Is this even possible? also www.mynewbook.com has page rank5 but without the www mynewbook.com has PR0 My portfolio site www.mysite.com and mysite.com both are PR6
Does it matter that the redirect is a 302 redirect?
To answer the immediate question, first, evidence suggests that the 302 will "eventually" merge your PR, though perhaps not as quickly or surely as would a 301. In my earlier post, I linked to a list of well known PR 10 sites
, most of which use a redirect to force all users to their www equivalent domain. Go to apple.com, for example, and you'll be redirect to www.apple.com. The return status on most of these redirects is a 302, not the expected 301, and yet virtually every one I've checked has merged PR/backlinks in Google's database.
The real question is whether G merged the PR and backlinks because it saw the 302 return code or because it eventually
recognized duplicate content in combination with a www subdomain? All of the PR 10 sites, after all, have been around a while. I strongly suspect that even without the 302 redirect, Google would merge the PR/backlinks.

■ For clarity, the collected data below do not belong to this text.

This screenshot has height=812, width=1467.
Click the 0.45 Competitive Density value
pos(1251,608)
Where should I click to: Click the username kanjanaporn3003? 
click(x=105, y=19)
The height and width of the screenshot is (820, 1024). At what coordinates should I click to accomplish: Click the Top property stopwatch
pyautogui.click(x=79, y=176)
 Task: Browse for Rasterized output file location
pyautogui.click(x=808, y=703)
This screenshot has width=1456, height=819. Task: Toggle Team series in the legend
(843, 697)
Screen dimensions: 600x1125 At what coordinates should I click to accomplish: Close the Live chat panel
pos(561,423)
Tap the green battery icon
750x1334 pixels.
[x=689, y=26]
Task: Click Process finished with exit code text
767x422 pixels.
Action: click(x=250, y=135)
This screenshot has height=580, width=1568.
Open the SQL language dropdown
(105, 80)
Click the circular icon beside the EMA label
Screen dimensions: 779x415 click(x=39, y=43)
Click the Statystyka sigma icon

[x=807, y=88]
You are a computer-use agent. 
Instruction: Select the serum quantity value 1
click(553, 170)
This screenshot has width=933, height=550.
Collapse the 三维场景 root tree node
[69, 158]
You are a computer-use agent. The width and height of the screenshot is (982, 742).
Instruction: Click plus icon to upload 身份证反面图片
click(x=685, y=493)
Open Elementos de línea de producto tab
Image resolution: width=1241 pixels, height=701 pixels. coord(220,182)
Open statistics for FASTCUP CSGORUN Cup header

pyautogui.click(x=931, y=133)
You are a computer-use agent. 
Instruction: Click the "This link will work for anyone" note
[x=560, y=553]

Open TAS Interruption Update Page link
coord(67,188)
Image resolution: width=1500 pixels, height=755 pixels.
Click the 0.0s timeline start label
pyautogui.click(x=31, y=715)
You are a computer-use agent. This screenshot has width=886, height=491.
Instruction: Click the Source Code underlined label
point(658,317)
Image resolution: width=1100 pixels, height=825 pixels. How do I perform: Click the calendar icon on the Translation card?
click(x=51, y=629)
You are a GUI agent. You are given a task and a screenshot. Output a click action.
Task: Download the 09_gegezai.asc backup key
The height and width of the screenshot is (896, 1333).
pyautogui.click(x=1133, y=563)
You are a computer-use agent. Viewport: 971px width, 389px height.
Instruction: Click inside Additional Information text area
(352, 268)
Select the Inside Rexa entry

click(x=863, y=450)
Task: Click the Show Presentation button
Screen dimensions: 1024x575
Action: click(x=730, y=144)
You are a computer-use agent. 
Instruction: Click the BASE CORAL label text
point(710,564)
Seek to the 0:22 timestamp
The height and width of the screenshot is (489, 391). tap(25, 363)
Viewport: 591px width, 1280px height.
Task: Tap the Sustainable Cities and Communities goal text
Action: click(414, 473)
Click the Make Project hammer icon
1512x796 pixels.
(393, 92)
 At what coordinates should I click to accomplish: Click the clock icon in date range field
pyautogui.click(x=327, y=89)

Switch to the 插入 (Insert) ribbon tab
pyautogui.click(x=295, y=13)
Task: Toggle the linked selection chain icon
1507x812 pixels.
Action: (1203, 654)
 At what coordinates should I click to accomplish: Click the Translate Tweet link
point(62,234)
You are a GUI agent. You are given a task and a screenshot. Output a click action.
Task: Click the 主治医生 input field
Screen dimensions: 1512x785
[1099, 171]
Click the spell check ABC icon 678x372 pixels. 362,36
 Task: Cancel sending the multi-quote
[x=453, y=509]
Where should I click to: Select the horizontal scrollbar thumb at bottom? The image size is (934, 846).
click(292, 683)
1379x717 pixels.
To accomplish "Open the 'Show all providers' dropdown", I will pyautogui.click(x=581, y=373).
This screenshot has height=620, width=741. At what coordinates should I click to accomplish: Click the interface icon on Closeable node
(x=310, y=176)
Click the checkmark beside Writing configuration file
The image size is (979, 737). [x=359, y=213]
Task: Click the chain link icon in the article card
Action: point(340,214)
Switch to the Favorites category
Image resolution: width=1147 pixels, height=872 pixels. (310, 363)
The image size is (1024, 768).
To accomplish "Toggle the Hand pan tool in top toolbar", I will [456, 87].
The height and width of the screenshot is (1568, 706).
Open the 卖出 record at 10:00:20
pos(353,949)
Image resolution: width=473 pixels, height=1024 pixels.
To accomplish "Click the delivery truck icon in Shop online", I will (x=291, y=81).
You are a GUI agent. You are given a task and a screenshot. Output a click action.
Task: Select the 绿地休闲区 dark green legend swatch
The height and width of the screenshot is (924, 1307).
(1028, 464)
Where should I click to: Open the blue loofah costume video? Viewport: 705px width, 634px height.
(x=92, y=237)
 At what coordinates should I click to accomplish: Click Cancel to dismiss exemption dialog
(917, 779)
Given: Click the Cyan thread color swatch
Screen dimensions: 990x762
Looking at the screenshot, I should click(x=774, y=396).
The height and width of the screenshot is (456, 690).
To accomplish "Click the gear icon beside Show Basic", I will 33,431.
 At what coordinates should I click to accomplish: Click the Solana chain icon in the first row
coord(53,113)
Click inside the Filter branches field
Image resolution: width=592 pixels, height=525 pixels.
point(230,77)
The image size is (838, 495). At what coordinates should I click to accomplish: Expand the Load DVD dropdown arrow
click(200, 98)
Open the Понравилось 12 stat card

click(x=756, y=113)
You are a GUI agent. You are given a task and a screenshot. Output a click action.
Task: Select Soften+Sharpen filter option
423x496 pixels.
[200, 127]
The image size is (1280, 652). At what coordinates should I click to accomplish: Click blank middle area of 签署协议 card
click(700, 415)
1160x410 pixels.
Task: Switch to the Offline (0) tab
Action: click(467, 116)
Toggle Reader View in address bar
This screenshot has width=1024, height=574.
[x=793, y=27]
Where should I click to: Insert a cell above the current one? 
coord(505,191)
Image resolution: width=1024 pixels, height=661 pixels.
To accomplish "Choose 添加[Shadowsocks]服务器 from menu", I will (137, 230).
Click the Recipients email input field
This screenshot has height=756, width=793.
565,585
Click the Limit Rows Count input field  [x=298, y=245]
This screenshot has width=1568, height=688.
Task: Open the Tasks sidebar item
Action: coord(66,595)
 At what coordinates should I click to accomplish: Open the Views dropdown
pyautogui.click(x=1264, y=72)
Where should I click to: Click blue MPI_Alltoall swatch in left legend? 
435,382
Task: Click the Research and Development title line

It just takes longer than it would with a 301.
So, the immediate answer is, "Give it more time." Your 302 should merge the PR/backlinks eventually. If you're in a hurry, changing it to a 301 would almost certainly reach the goal more quickly.
The not-so-immediate answer, however, isn't quite so clear-cut.
You indicate you have a redirect
from both mynewbook.com and www.mynewbook.com to me.com/subdirectory/? Remember, a redirect is not the same as an alias. What you're saying is that if I type mynewbook.com into my browser, I will be redirected to me.com/subdirectory and my location bar in the my URL will change
to me.com/subdirectory. If the location bar changes, it's a redirect. If the location bar doesn't change, if it stay at mynewbook.com, then it is an alias.
It's an important distinction, because if mynewbook.com and www.mynewbook.com are redirects returning a 302 status, they will potentially be dropped from the Google index when the algorithm eventually detects duplicate content on me.com/subdirectory. I doubt that's what you want to see?
Here's what I would suggest:
1. The contents of me.com/subdirectory have to be removed from Google's index, using a robot.txt in the root.
2. www. mynewbook.com should be configured as an alias to me.com/subdirectory and should return a 200 status code. This means if I type www.mynewbook.com into my browser, I will go to me.com/subdirectory, but my location bar will still indicate I'm at www.mynewbook.com.
3. mynewbook.com should be configured with a redirect to www.mynewbook.com and return a 301 status code. If I try to go to mynewbook.com directly, the URL in my location bar should immediately change to www.mynewbook.com. You can return a 302 status code instead, but the merger will take longer because G has to algorithmically detect the duplicate content.